Russian Private Commercial Banks
Other viable Russian banks include emerging service-oriented banks and large banks owned by financial-industrial groups. The 1998 crisis severely impacted the major Russian banks, closing about 15 of the largest and leaving others in a weakened state and needing reorganization.
The most aggressive component of the Russian banking system is a group of new banks that grew larger following the 1998 crisis. They are competitive and likely to remain customer oriented and to find creative solutions to Russia's business complexities. A potential weakness is their limited capacity to provide services comparable to those of large international banks. Furthermore, they lack nationwide coverage.

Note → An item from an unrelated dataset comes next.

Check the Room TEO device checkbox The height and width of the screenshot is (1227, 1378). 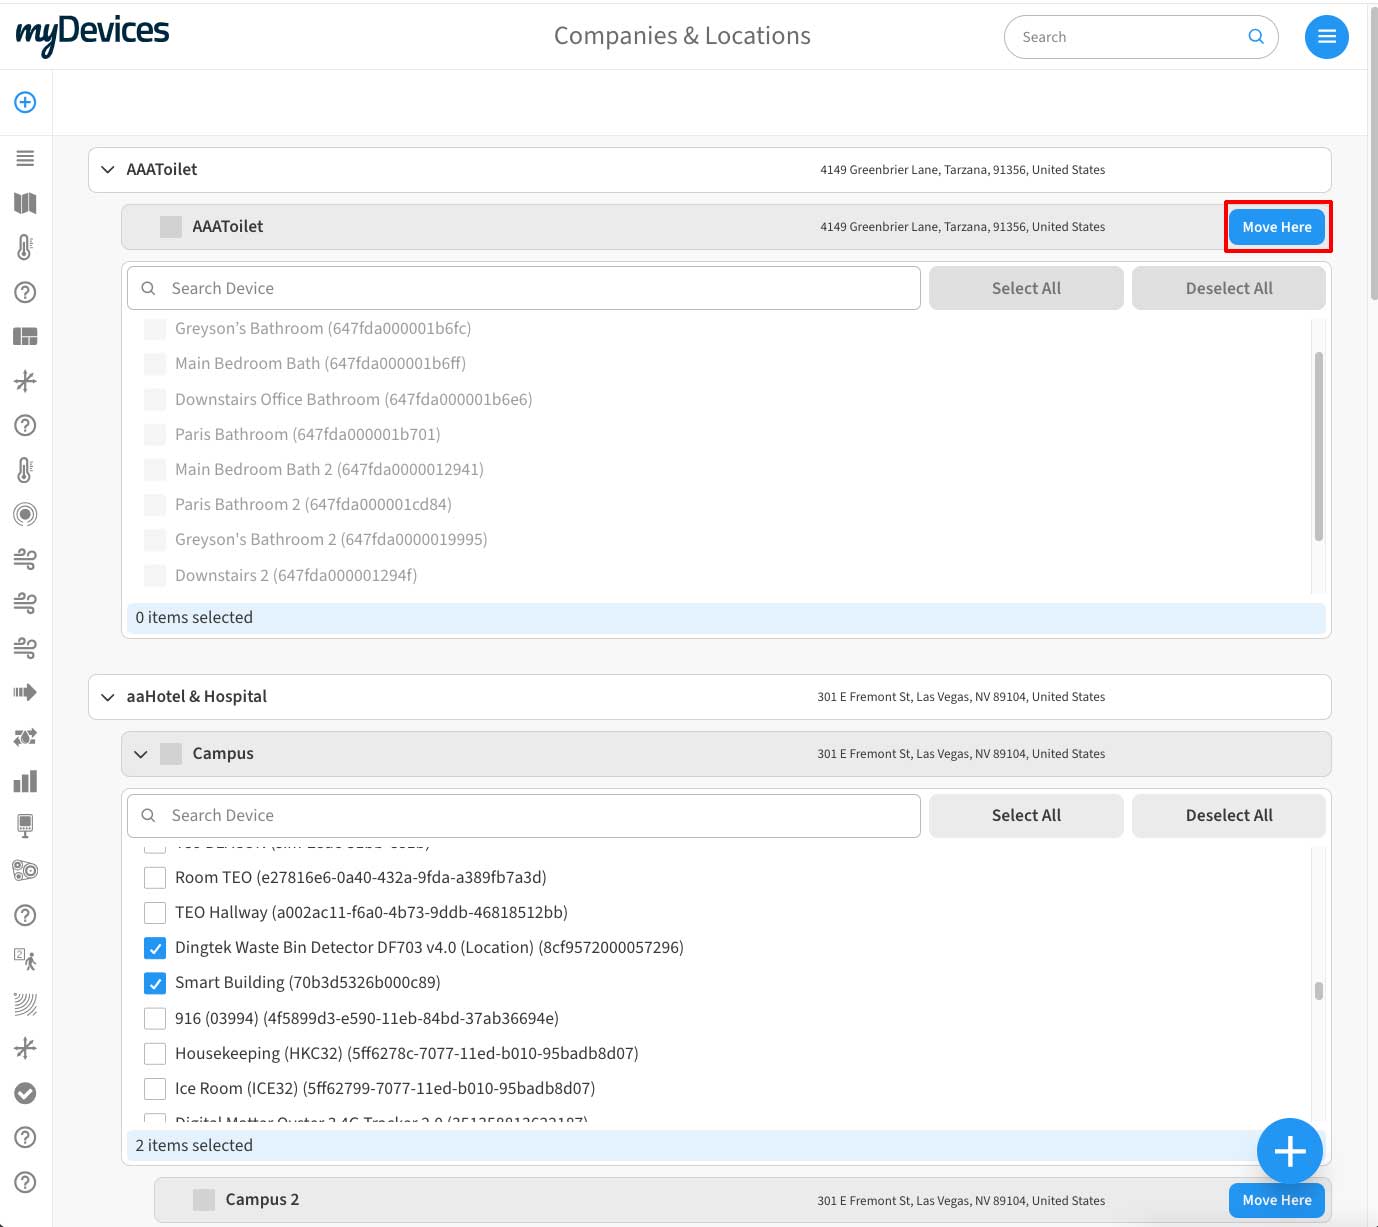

The top Russian banks, ranked by net assets as of early 2009 are:
• Russian Agricultural Bank
• Bank of Moscow
• UniCredit Bank
• MDM Bank
The Russian banking sector has largely recovered from the August 1998 economic crisis, although the situation in 2008 has uncovered some weaknesses, such as liquidity management and poor asset quality, which the Central Bank and Deposit Insurance Agency are striving to remedy. A mini-banking crisis during the first half of 2004 was handled fairly quickly. The rate of increase in the volume of loans provided by banks exceeds GDP growth. A number of western investment banks and venture funds have steadily increased the size of their project finance portfolios. Additionally, a number of bilateral and multilateral financial institutions continue to facilitate trade and investment in both the public infrastructure and private sectors. However, the use of long-term, limited recourse project financing remains hampered by several difficulties. These factors include the immaturity of commercial legislation, poor contract enforcement, a lack of transparency in beneficial ownership, the inefficient process and high cost of collateralizing project assets, limited rights of debt and equity holders, and weak contractor performance requirements.
Since the U.S. Export-Import Bank (Ex-Im Bank) began lending to support U.S. exports to Russia in 1991, total authorizations have been US $4.8 billion (total exposure in Russia is currently over $750 million). Over the past several years, authorizations for Russia have averaged approximately US $240 million per year. Today, Ex-Im Bank's outstanding portfolio is in such sectors as oil & gas, mining, agriculture, and financial services.
In fiscal year 2008 (from October 2007 to September 2008), Ex-Im Bank authorized approximately $374 million worth of exports to Russia. Ex-Im Bank's business in Russia during this time remained concentrated in supporting sales of agricultural and manufacturing equipment.
Over the 75 years of its existence, the Bank has provided financing for an estimated US $500 billion in U.S. exports. In FY 2008 alone, Ex-Im Bank supported over US $14.4 billion in U.S. exports of which US $3.2 billion went to directly supporting small business transactions.